Proposed regulations seek to provide rules for determining MLP qualifying income from certain activities and services performed with respect to minerals or natural resources.

On May 5, 2015, the Internal Revenue Service (IRS) issued proposed regulations that would provide additional guidance for purposes of interpreting the rules under Internal Revenue Code (IRC) Section 7704(d)(1)(E) relating to the classification of income from certain activities with respect to minerals or natural resources as qualifying income. The proposed regulations were issued in response to increased interest in the application of IRC Section 7704(d)(1)(E) and will affect publicly traded partnerships (PTPs), master limited partnerships (MLPs) and their partners. The Department of the Treasury (Treasury) and the IRS have requested comments on all aspects of the proposed regulations. Before the proposed regulations are adopted as final regulations, Treasury and the IRS will consider any comments that are timely submitted to the IRS.

Relevant Activities

The proposed regulations provide that certain activities and services relating to minerals or natural resources, which are known as Qualifying Activities, generate qualifying income within the meaning of IRC Section 7704(d)(1)(E). Qualifying Activities include both:

  • Section 7704(d)(1)(E) Activities, which the proposed regulations define to include the exploration, development, mining or production, processing, refining, transportation or marketing of minerals or natural resources, and
  • Intrinsic Activities, which the proposed regulations define to encompass certain limited support activities that are “intrinsic” to Section 7704(d)(1)(E) Activities.
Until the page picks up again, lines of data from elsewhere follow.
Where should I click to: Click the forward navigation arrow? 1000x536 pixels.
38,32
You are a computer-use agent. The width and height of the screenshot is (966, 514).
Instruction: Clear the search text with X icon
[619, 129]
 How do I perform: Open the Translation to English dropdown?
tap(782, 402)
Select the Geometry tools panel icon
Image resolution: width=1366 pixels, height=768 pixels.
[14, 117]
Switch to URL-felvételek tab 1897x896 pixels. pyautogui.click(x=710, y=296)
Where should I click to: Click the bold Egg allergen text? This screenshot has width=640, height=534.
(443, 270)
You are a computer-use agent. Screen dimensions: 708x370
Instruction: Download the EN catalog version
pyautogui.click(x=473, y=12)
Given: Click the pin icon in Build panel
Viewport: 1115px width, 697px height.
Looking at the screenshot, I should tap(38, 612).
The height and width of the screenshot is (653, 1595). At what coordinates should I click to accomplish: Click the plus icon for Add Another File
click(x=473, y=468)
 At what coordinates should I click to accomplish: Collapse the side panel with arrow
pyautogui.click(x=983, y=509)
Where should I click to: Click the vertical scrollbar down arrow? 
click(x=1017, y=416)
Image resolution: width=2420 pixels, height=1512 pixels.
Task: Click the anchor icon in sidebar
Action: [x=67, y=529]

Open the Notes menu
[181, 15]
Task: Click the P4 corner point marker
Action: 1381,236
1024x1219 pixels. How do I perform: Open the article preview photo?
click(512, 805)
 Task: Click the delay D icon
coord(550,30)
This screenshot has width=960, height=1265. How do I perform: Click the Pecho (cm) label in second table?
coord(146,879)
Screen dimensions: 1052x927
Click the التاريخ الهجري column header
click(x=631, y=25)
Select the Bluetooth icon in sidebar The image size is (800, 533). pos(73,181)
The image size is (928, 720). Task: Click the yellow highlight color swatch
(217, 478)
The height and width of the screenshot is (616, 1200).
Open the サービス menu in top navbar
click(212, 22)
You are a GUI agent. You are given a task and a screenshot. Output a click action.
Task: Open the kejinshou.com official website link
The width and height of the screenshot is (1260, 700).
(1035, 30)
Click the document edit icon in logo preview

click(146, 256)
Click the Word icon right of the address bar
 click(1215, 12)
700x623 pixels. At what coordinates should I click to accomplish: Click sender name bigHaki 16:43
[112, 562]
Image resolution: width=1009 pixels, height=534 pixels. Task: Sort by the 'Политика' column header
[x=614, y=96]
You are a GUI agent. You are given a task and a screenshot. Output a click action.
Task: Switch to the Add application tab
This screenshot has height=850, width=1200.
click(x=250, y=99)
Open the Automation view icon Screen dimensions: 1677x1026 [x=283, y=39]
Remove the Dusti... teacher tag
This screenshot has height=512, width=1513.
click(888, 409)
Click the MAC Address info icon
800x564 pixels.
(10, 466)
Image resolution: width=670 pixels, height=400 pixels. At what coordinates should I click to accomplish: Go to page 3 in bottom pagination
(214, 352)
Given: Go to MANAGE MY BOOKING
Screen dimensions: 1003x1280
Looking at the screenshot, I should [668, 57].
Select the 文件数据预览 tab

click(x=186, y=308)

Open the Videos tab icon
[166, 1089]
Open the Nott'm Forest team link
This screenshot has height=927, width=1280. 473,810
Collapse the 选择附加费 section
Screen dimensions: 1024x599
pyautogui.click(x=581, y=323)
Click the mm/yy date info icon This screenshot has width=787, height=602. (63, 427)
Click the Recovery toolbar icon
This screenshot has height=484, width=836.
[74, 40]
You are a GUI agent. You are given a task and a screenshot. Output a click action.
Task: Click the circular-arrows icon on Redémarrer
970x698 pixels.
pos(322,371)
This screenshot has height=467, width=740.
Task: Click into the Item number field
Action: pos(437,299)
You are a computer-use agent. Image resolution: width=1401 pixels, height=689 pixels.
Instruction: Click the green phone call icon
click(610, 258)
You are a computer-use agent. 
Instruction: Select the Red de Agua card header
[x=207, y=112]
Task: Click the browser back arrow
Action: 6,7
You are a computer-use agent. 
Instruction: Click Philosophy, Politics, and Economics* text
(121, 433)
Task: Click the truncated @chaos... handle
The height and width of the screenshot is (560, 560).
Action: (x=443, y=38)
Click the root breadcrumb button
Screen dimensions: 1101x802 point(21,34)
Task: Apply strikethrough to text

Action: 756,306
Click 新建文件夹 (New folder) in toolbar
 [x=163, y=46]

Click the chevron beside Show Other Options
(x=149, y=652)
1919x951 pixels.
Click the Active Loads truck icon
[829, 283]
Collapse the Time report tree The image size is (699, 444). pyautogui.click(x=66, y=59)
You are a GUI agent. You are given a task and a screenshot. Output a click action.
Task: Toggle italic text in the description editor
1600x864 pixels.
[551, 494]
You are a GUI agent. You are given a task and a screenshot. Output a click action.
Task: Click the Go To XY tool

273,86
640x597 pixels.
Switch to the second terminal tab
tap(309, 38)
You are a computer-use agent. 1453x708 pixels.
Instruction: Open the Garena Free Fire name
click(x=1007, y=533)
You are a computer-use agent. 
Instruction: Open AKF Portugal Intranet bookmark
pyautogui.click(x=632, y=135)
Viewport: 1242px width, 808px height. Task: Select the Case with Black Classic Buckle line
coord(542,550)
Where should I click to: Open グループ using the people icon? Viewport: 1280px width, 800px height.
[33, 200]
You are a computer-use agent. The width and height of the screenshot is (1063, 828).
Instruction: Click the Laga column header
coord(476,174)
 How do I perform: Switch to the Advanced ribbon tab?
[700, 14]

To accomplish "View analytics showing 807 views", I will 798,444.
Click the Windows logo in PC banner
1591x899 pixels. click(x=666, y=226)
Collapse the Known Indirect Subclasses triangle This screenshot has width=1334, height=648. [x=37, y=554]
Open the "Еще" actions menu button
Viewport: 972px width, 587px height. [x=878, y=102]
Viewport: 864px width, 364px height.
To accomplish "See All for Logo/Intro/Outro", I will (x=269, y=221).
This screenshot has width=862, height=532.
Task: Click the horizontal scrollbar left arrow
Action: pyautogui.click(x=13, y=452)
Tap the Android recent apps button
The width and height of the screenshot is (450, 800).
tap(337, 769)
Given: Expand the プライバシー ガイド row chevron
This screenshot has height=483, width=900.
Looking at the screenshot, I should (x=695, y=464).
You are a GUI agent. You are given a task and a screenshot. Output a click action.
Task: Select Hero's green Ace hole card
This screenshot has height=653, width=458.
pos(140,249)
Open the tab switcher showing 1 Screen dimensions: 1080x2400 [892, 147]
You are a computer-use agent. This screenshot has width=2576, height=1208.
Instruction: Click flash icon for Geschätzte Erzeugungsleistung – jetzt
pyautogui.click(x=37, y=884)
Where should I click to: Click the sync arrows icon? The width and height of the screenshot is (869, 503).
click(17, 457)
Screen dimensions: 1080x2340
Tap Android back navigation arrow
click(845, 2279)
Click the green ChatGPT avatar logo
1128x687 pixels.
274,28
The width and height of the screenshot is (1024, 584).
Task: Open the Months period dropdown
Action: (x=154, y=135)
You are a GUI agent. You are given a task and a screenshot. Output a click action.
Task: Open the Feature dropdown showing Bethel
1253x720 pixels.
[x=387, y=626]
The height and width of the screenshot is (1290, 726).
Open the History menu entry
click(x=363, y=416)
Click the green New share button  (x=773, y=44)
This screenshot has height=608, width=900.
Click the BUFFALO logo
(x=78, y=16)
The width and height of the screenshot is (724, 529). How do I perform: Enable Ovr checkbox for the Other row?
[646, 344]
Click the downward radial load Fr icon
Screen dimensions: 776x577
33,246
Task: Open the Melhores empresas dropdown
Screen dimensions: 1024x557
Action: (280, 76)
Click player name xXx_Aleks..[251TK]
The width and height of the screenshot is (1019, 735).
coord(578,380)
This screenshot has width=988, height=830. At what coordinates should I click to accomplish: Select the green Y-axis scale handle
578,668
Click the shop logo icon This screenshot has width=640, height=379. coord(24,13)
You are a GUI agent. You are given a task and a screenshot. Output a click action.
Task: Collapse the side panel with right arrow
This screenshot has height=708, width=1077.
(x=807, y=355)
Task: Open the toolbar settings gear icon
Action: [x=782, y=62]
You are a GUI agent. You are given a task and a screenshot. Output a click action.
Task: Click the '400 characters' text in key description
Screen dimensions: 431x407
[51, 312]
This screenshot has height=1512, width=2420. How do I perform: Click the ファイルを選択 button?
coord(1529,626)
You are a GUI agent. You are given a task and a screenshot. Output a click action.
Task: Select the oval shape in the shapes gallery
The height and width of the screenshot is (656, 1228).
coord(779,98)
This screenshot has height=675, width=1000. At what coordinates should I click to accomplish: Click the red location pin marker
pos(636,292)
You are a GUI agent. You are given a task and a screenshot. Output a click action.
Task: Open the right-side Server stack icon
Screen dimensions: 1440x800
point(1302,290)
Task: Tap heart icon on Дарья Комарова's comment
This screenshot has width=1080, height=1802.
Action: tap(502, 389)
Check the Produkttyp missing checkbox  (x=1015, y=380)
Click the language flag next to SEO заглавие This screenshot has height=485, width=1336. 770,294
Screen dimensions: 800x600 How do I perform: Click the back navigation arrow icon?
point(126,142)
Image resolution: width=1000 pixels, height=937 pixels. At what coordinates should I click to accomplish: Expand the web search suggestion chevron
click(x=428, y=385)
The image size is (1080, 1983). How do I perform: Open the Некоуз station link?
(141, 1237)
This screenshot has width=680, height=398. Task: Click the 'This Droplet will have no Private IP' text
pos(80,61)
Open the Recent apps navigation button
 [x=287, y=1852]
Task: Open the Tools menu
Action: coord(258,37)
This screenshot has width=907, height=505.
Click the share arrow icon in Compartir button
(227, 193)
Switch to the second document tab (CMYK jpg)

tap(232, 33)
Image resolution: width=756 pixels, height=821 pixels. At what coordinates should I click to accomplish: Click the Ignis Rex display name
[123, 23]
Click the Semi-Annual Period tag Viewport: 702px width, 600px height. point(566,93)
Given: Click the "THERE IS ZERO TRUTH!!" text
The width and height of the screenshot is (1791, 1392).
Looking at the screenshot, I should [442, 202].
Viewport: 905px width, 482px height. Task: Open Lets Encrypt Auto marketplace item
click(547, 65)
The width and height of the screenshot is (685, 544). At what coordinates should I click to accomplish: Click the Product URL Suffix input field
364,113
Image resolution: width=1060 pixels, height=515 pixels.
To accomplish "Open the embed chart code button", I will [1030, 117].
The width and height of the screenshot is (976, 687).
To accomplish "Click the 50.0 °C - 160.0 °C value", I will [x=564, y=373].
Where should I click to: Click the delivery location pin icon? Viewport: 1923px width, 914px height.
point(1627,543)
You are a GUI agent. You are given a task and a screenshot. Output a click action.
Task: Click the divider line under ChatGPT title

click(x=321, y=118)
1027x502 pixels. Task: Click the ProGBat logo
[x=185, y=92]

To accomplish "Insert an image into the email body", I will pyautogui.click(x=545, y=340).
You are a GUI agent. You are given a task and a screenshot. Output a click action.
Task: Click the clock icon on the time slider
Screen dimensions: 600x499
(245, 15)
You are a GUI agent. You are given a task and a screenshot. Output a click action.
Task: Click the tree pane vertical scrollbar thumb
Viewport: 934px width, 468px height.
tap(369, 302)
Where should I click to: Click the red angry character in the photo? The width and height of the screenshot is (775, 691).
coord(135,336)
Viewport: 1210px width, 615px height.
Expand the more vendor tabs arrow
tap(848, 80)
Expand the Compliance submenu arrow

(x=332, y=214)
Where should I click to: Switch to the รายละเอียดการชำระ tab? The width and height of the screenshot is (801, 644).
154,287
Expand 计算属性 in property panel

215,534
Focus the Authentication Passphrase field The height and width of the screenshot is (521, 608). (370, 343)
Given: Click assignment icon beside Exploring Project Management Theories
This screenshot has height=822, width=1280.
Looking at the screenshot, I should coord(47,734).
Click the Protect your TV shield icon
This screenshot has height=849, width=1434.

Section 7704(d)(1)(E) Activities are intended to represent various stages of the extraction of minerals or natural resources from the earth and the eventual sale of products into the relevant markets. In turn, the stages of extraction include various types of activities performed with respect to minerals or natural resources, which are described in detail in the proposed regulations. Intrinsic Activities are intended to represent certain limited activities that support Section 7704(d)(1)(E) Activities and will generate qualifying income because such income is derived from the underlying Section 7704(d)(1)(E) Activity. An activity is an Intrinsic Activity, if all of the following apply:

  • The activity is specialized to support a Section 7704(d)(1)(E) Activity.
  • The activity is essential to the completion of a Section 7704(d)(1)(E) Activity.
  • The activity requires the provision of significant services to support the Section 7704(d)(1)(E) Activity.

10-Year Transition Period

The proposed regulations will apply to income earned by a PTP or MLP in a taxable year that begins on or after the date that the regulations are published as final regulations in the Federal Register. The proposed regulations also provide for a 10-year transition period beginning on the date the regulations are published as final regulations in the Federal Register. The transition period will be relevant in three instances.
First, a PTP or MLP may treat income from an activity as qualifying income during the 10-year transition period, if the PTP or MLP is in receipt of a private letter ruling (PLR) from the IRS holding that its income constitutes qualifying income within the meaning of IRC Section 7704(d)(1)(E).
Second, a PTP or MLP may treat income from an activity as qualifying income during the 10-year transition period if, prior to the date on which the proposed regulations are published in the Federal Register (May 6, 2015), the PTP or MLP is (a) publicly traded, (b) engaged in the specific activity and (c) treated such activity as giving rise to qualifying income within the meaning of IRC Section 7704(d)(1)(E); provided that such income constitutes qualifying income under the current form of IRC Section 7704(d)(1)(E) as reasonably interpreted prior to the issuance of the proposed regulations.
Finally, a PTP or MLP may treat income from an activity as qualifying income during the 10-year transition period if the PTP or MLP is (a) publicly traded and (b) engages in such activity after the date on which the proposed regulations are published in the Federal Register (May 6, 2015) but prior to the date on which the regulations are published as final regulations in the Federal Register; provided that such income constitutes qualifying income under the proposed regulations.

Conclusion

While still only in proposed form, the additional guidance relating to the classification of income from certain activities with respect to minerals or natural resources as qualifying income is likely to be material to many PTPs, MLPs and their partners. Even before the IRS promulgates the final regulations, taxpayers should consult their tax advisors and consider carefully the potential impact of these changes on planned or completed transactions and arrangements.